But despite all these adversities, Munich’s creatives have managed to fight for a small inner-city area where creative bottom-up processes are once again possible. The Munich Schlachthofviertel. Here, players such as the Wanda e.V. association with Alte Utting or Bahnwärter Thiel are proving how creative projects can make a city like Munich – which is already considered to be highly liveable – even more attractive. What is special about the Schlachthofviertel, however, is that the Munich planning department is also jumping on the creative bandwagon that is currently thundering through the district. With the Piazza Zenetti.

Zenettiplatz led a dreary existence until the summer of 2018. There was no quality of stay here. Parking spaces defined the square. Nobody wanted to sit down and stay. But then, as part of the “City2share” project, the city invited tenders for the design of Zenettiplatz as a mobility station including a temporary neighborhood meeting place. The Munich office raumzeug was awarded the project and landscape architects Johann-Christian Hannemann and Felix Lüdicke developed a two-part square design, which is now – with further additions – in its second year.

The design

The southern area accommodates a wide range of mobility options with car-sharing parking spaces, e-charging stations and public transport bikes. The planners developed the northern area, which is part of the recreation and communication area, together with the residents in a needs analysis and a design concept. The result is a multifunctional, colorful square that is well received by the neighborhood.
An all-round, colorful piece of furniture – built as part of a participatory construction site – defines the spatial design. It encompasses the square and continues on the other side of the street, combining mobility with a place to stay. Six raised beds, a collection of potted plants and several rambling trees are responsible for the greenery on the otherwise very gray square.
In summer 2019, a carpet of grass was also added, which was only supposed to be here for two weeks. However, three dedicated neighborhood children campaigned to extend the lawn experiment over the entire summer – and beyond. The lawn is currently spending the winter at the neighbor’s, the Thiel railroad yard.

The use

The planners’ aim was to ensure that the square could be used for a variety of purposes. And they have achieved this. The surrounding (currently green) furniture can be used for sitting, working, but also for running around and playing. There is an information board, which acts as a bulletin board and reports on current activities in the piazza, as well as a book exchange shelf, a deposit niche, a swap board and lockable boxes for toys and tools. Simple, robust and functional – this triad best describes the character of the Piazza.

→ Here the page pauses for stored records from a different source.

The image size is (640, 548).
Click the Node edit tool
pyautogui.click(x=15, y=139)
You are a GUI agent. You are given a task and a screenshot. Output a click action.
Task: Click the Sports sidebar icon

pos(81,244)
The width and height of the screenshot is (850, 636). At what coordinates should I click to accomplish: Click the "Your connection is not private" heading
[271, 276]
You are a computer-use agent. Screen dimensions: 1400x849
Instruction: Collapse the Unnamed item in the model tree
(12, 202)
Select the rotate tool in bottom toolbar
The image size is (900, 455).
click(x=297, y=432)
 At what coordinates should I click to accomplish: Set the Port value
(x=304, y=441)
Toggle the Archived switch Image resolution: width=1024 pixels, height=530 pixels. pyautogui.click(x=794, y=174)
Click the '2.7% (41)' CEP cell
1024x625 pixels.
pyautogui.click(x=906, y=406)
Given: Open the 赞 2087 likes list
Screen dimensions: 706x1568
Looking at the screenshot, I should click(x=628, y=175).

But wouldn’t parking spaces make more sense?

The planners actively involve the neighborhood with joint activities. One such campaign was the fountain experiment that took place in Piazza Zenetti in mid-July 2019. If you look at the pictures, it looks fun, doesn’t it? And it was. The sad thing is that not everyone is convinced by the fun. Even after two years – even shortly after such a successful event – Johann-Christian Hannemann and Felix Lüdicke in Isarvorstadt are still discussing whether the space is being used at all and whether ten parking spaces wouldn’t make more sense. The planners from raumzeug repeatedly hear “gentrification” criticism at the square: that they are only staging the functioning of the piazza and that the neighbors don’t use the square at all.
Are the critics right? My opinion: No. Firstly, a hundred meters further on, behind the underpass on Tumblingerstrasse, there are always free parking spaces. You just have to use them. Secondly, we should all be driving less anyway. Thirdly, the raised beds are blooming and growing. Why is that an argument? They are looked after by some extremely dedicated space and bed sponsors from the neighborhood. Doesn’t that alone speak for the fact that the community in Piazza Zenetti works? I mean, apart from the fact that there’s always someone sitting here? … Exactly. And fourthly: I’ve rarely been to a place in Munich where neighborly togetherness comes about as easily as in Piazza Zenetti. We don’t need to discuss the fact that neighborly togetherness is rare in a big city like Munich and is becoming increasingly rare. Nor do we need to discuss the fact that we need spaces without consumer pressure that bring us closer together as people, as neighbors, that counteract the increasing anonymity in the big city and that activate togetherness instead of coexistence. Public spaces should invite, not exclude. And that is precisely what the Piazza does. Thanks to the spatial design by Johann-Christian Hannemann and Felix Lüdicke, but also thanks to the social commitment of the planners themselves. They can be found in the Piazza every Wednesday from 6 p.m. for the neighborhood meeting “putz, plausch und plan”. And they don’t even live in the neighborhood. That’s what I call commitment.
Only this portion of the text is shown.